Ces attaques, notamment contre l'aspect "blasphématoire" d'une œuvre, repose sur un arsenal juridique qui ne cesse d'évoluer

Le directeur d’un théâtre limogé après un spectacle « blasphématoire », un film occidental interdit pour « insulte aux Russes », une école de danse fermée après un spectacle « indécent »: la culture en Russie est dans le collimateur du pouvoir et de l’Eglise orthodoxe, tenants d’un retour à l’ordre moral.

Ces attaques portées à la culture rencontrent souvent l’assentiment d’une société travaillée par les valeurs conservatrices et anti-occidentales prônées par le Kremlin sur fond d’isolement croissant du pays après plus d’un an de crise en Ukraine.

Depuis l’irruption en 1999 sur le devant de la scène politique de Vladimir Poutine, le pays a déjà connu plusieurs reprises en mains: les médias d’abord, puis le monde des affaires et de l’opposition politique, ainsi que les ONG de défense des droits de l’Homme.
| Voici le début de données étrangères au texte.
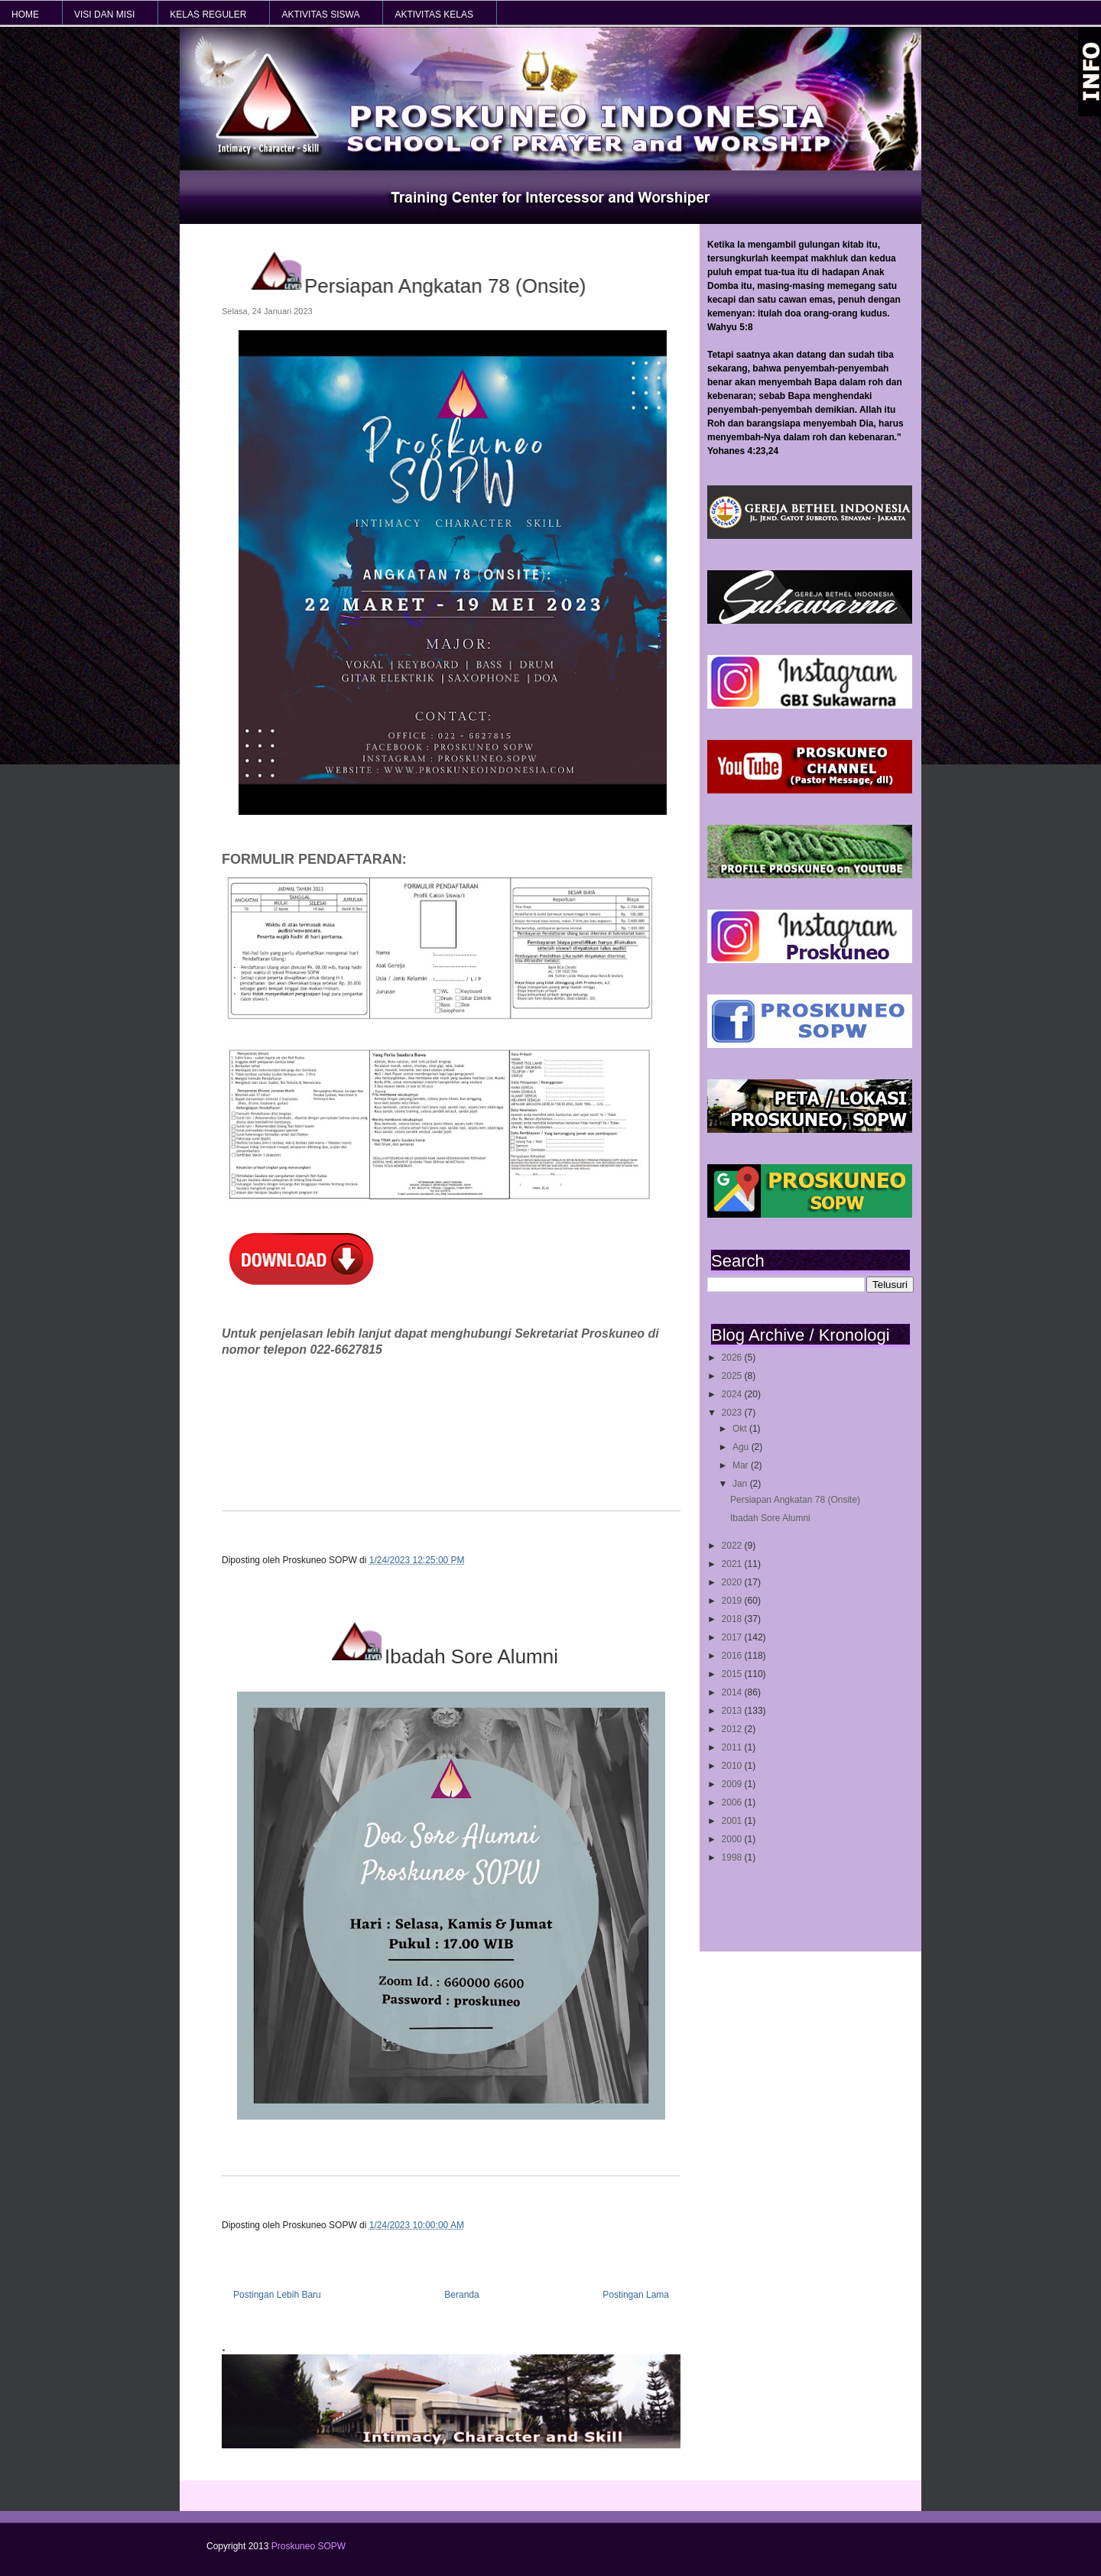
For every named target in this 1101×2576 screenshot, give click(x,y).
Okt (740, 1428)
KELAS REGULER (208, 14)
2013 (733, 1710)
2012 (733, 1729)
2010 (733, 1765)
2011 (733, 1747)
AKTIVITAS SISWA (320, 14)
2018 (733, 1619)
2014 (733, 1692)
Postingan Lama (635, 2294)
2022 (733, 1545)
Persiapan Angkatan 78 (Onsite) (795, 1499)
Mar (741, 1465)
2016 (733, 1655)
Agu (742, 1447)
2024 (733, 1394)
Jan (741, 1483)
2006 (733, 1802)
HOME (25, 14)
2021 (733, 1564)
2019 (733, 1600)
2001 (733, 1820)
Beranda (461, 2294)
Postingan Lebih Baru (277, 2294)
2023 (733, 1412)
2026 (733, 1357)
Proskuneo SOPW (308, 2546)
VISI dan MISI (104, 14)
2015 (733, 1674)
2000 (733, 1839)
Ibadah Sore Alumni (770, 1518)
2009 (733, 1784)
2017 (733, 1637)
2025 (733, 1376)
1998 (733, 1857)
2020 (733, 1582)
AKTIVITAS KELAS (434, 14)
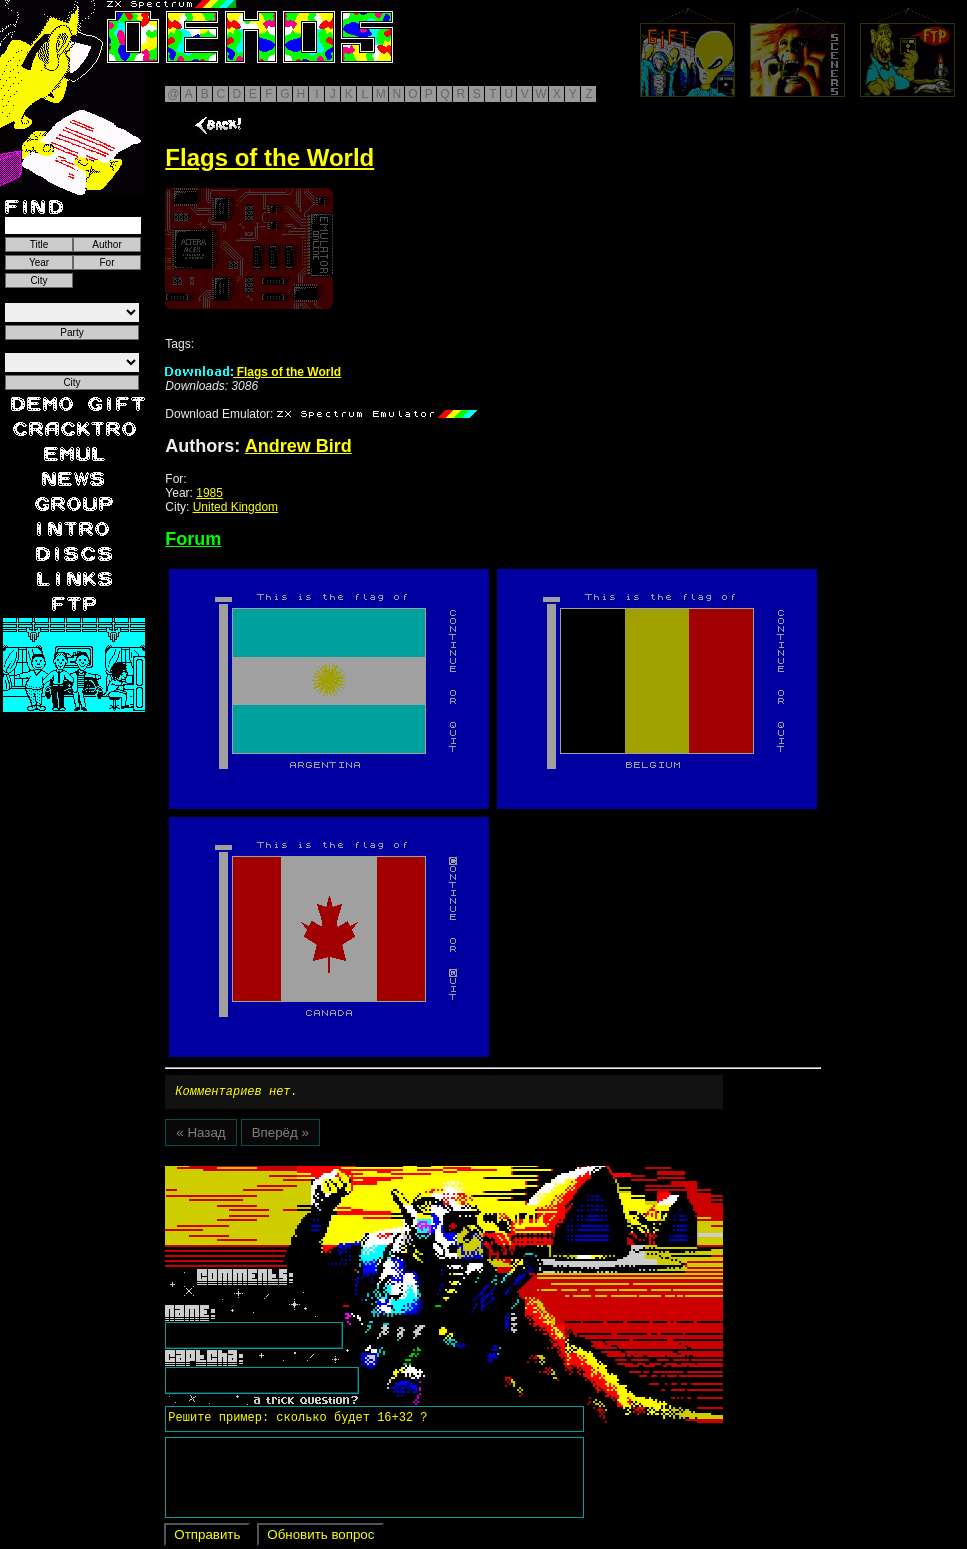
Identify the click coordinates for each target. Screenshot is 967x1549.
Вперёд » (280, 1135)
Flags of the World (253, 372)
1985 (209, 493)
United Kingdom (235, 507)
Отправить (207, 1537)
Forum (193, 539)
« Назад (200, 1135)
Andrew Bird (298, 446)
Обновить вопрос (320, 1537)
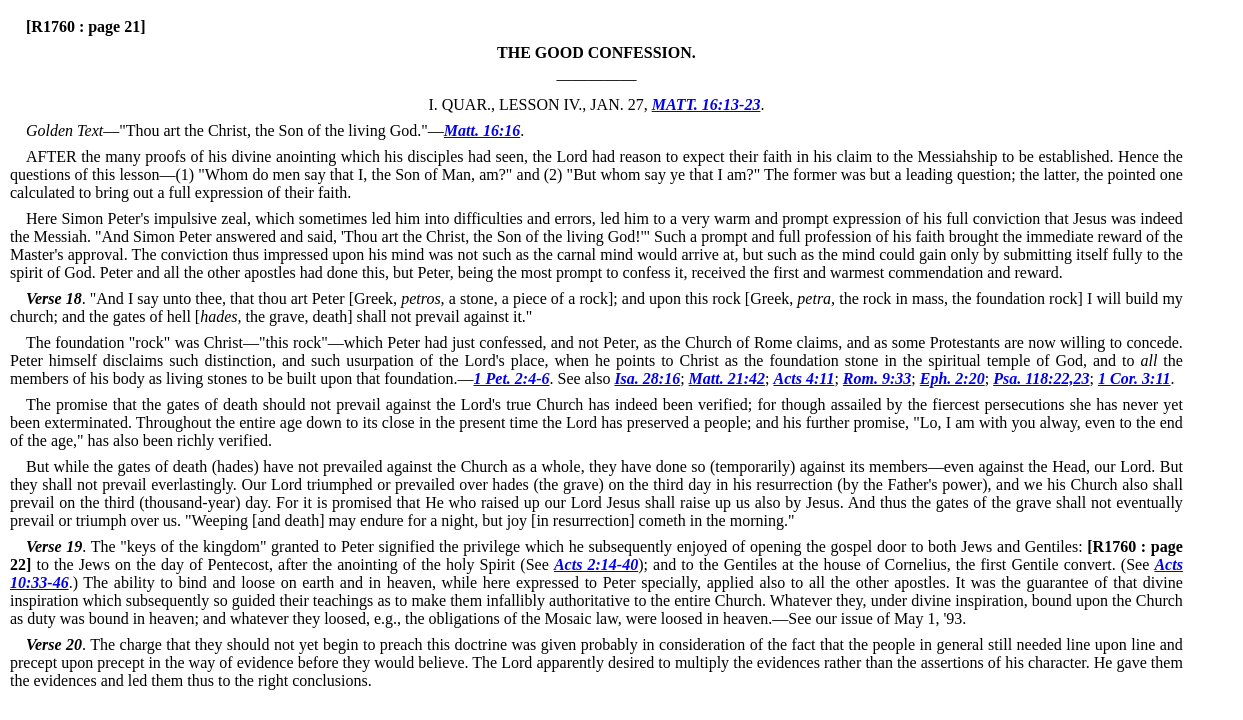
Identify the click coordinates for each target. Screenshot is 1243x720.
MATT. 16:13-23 (706, 104)
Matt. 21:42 (727, 378)
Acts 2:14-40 (596, 564)
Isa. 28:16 (647, 378)
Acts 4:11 (804, 378)
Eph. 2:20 (952, 378)
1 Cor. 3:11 (1134, 378)
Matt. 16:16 (482, 130)
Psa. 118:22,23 (1041, 378)
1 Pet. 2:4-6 (512, 378)
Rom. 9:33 (877, 378)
Désormais, c’est le domaine culturel qui semble visé. Et les autorités ont un plan.

« L’heure est venue de formuler notre propre vision de nous-mêmes, héritiers de la civilisation russe, grande et unique », a ainsi déclaré le ministre de la Culture Vladimir Medinski pour expliquer l’interdiction en Russie d’un thriller américain, « Enfant 44 », tiré d’un roman sur un tueur en série sévissant dans l’Union soviétique de Staline.

Ce film, où jouent notamment Vincent Cassel et Gary Oldman, présente des « êtres humains déficients » et déforme l’Histoire, a fustigé le ministre qui dit se dresser contre « ces clichés sauvages » destinés à écraser les Russes.

Auparavant, c’est le directeur du théâtre de Novossibirsk, en Sibérie, qui avait été limogé après la représentation d’une version de « Tannhäuser », un opéra de Richard Wagner, faisant de Jésus-Christ le personnage d’un film érotique. L’opéra avait déclenché la colère de l’Église orthodoxe et de spectateurs.

Dans le même temps, l’auteur d’une fresque murale à Perm (Oural), représentant une crucifixion du premier homme dans l’espace, Iouri Gagarine, en « Jésus de la science », risque jusqu’à un an de prison. Et dans l’enclave russe de Kaliningrad, une exposition du photographe canadien Frank Rodick, dont des portraits de sa mère morte, a également provoqué un scandale, le Patriarcat régional appelant à fixer « des limites au supportable dans l’art ».

Dans un tout autre genre, trois adolescentes filmées devant un monument de la Seconde Guerre mondiale alors qu’elles faisaient du « twerking », cette danse provocante en vogue sur les réseaux sociaux, ont été condamnées à des peines allant jusqu’à 15 jours de prison. Et leur école de danse de Novorossiïsk, sur les bords de la mer Noire, fait l’objet de « vérifications » de la justice.

Censure et auto-censure

Les attaques, notamment contre l’aspect « blasphématoire » d’une œuvre, s’appuient sur l’arsenal juridique. En juillet 2013, les députés ont en effet adopté une loi instituant le délit d' »offense aux sentiments religieux des croyants ». De facto, la Russie faisait du blasphème un délit punissable d’une peine allant jusqu’à trois ans de prison. Et si en 2013, les autorités ont dû vérifier une dizaine de cas d’offense, en 2014, le chiffre est monté à environ une cinquantaine.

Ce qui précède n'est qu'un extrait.